First, we determined the expression of ANGPTL4 in different breast cancer cell lines. In luminal BC cell lines such as SKRB3 and MDA-MB-453, the protein expression of ANGPLT4 was higher than that in basal-like BC cell lines such as BT549 and MDA-MB-231 (Fig. 2a), which are considered more invasive than luminal BC cell lines [18]. To further elucidate the role of ANGPTL4, we infected MDA-MB-231 and BT-549 cell lines with lentivirus expressing ANGPTL4, while empty vector served as the corresponding control. The efficiency of overexpression was confirmed by qPCR and Western blot analyses (Fig. 2b). To further assess the effect of ANGPTL4 in TNBC, we detected the impact of ANGPTL4 overexpression on cell migration, invasion and adhesion. In an in vitro scratch-wound assay (Fig. 2c), 16 h after scratching, the percentage of wound closure in the 231 vector group was 69.9 ± 4.0%, while that in the 231 ANG OE group was 38.5 ± 12.7% (p < 0.01). The percentage of wound closure in the 549 vector group was 61.9 ± 5.0%, while that in the BT-549 ANG OE group was 43.9 ± 9.8% (p < 0.05). In the Matrigel invasion assay, the invaded cell number of the 231 vector group was 761 ± 142, while that of the 231 ANG OE group was 245 ± 63 (Fig. 2d, p < 0.05). The results from the wound healing assay and Matrigel invasion assay showed that ANGPTL4 overexpression evidently attenuated the cell invasive and migratory abilities compared with the control. In the cell adhesion assay, the attachment percentage of the 231 vector group was 57.7 ± 4.5%, while that of the 231 ANG OE group was 39.4 ± 6.6% (Fig. 2e, p < 0.05), suggesting that ANGPTL4 overexpression inhibits cell adhesion and attachment, preventing cell migration and invasion.
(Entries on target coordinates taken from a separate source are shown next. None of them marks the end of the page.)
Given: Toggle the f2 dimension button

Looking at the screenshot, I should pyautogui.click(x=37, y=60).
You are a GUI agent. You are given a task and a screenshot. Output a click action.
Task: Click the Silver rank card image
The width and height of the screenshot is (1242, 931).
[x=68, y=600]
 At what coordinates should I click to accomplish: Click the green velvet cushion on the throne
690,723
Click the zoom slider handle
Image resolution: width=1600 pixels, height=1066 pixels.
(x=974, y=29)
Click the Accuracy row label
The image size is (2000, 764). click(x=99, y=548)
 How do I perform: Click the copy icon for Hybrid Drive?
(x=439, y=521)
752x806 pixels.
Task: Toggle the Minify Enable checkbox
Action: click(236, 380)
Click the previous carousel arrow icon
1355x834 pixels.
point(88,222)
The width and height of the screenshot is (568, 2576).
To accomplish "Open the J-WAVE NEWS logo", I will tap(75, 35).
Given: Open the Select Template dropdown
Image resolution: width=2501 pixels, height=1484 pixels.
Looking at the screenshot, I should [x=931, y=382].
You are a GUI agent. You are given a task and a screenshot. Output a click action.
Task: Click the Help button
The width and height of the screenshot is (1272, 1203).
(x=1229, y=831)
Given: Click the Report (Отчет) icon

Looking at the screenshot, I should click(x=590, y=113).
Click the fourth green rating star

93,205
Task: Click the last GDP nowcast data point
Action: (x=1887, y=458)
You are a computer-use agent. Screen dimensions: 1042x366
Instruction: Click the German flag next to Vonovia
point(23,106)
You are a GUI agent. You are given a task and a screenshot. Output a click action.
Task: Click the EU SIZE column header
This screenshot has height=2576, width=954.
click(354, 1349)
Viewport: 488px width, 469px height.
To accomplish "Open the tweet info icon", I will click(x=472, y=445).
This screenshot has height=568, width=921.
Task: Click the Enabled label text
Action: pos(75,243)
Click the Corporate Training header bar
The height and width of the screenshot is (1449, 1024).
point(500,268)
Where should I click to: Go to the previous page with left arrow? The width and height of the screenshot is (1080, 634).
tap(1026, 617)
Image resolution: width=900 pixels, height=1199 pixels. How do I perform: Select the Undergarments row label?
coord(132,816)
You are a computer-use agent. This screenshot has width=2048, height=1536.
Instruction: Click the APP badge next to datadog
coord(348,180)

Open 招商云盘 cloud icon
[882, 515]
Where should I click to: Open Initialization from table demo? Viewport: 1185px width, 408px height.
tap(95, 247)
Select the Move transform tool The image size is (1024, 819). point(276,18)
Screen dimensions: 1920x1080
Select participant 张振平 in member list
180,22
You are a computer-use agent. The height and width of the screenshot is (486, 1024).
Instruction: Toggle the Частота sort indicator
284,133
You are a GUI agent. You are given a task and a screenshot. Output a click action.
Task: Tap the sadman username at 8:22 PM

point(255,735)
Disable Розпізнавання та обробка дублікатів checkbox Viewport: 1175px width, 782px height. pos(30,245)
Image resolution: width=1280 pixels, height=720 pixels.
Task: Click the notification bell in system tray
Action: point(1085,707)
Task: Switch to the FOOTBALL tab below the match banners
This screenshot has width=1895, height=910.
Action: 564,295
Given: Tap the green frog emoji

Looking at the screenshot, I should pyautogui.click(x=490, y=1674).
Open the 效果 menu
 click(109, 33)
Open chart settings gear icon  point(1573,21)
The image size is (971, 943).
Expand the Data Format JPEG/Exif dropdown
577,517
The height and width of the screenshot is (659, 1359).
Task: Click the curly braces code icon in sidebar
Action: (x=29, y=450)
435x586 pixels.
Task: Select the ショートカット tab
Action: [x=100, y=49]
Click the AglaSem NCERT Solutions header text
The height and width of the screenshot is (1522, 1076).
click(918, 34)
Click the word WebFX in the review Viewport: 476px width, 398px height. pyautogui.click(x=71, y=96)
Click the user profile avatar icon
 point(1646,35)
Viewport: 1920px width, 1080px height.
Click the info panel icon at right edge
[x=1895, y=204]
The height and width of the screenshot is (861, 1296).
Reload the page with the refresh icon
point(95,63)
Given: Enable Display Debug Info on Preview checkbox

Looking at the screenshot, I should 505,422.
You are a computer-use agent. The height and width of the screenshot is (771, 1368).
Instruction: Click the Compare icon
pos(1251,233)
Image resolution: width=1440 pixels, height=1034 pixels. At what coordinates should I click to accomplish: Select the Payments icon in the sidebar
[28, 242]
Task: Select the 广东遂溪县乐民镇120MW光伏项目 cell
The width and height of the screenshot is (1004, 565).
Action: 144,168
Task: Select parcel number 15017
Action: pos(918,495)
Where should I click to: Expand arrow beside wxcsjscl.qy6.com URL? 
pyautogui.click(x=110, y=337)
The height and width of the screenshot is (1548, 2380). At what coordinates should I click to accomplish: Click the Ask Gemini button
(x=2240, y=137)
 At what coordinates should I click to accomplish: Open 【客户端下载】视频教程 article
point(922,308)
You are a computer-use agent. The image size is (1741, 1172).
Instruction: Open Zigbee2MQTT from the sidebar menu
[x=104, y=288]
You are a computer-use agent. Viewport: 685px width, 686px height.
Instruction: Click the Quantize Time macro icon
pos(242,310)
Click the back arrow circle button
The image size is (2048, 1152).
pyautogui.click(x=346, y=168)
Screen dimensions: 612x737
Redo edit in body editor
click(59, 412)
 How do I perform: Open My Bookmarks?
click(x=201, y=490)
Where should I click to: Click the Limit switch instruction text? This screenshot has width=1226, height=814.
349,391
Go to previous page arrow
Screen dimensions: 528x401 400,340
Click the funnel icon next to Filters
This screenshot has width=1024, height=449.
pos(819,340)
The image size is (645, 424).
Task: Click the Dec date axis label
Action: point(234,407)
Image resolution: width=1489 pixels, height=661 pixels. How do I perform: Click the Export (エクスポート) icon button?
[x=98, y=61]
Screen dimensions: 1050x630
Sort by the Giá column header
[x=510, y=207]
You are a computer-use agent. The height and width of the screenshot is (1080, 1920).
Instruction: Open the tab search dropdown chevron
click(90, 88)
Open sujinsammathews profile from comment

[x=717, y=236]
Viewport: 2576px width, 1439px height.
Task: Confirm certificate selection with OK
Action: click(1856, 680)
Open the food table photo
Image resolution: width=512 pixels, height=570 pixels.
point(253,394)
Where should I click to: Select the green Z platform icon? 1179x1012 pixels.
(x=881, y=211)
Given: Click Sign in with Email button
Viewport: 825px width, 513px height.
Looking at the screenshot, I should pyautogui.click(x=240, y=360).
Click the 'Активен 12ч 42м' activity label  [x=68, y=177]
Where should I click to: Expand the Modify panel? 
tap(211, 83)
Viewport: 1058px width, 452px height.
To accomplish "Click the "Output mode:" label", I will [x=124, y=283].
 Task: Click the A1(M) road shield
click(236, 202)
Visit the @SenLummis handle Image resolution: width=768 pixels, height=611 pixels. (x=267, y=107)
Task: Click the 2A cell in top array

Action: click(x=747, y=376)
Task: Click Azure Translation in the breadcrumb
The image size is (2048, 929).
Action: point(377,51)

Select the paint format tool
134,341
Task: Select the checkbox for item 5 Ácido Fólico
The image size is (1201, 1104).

To further understand how ANGPTL4 inhibits tumor migration, we performed next-generation RNA sequencing on three groups of MDA-MB-231 cell lines: the NC (231 NC), vector (231 vector) and ANGPTL-overexpressing groups (231 ANGPTL4 OE). Differentially expressed gene (DEG) analysis and GO (Gene ontology, http://​www.​geneontology.​org/​) enrichment revealed that genes included in the pathways of adherens junction, blood vessel morphogenesis, extracellular matrix and wound healing were most affected by ANGPTL4 overexpression (Fig. 3a). Real-time quantitative PCR was performed to confirm the results of RNA sequencing. Among 52 genes, ten were significantly downregulated in the 231 ANGPTL4 group compared with the 231 vector group, which was consistent with the RNA sequencing results (Fig. 3b). These genes are BSG (basigin), LGALS3BP (galectin 3 binding), EGFL7–2 (EGF-like domain multiple 7), LAMA4 (laminin subunit alpha 4), MYL6 (myosin light chain 6), COL6A2 (collagen type VI alpha 2 chain), ITGB5 (integrin subunit beta 5), TGFB1 (transforming growth factor beta 1), CST3 (cystatin C), and VAV1 (vav guanine nucleotide exchange factor 1).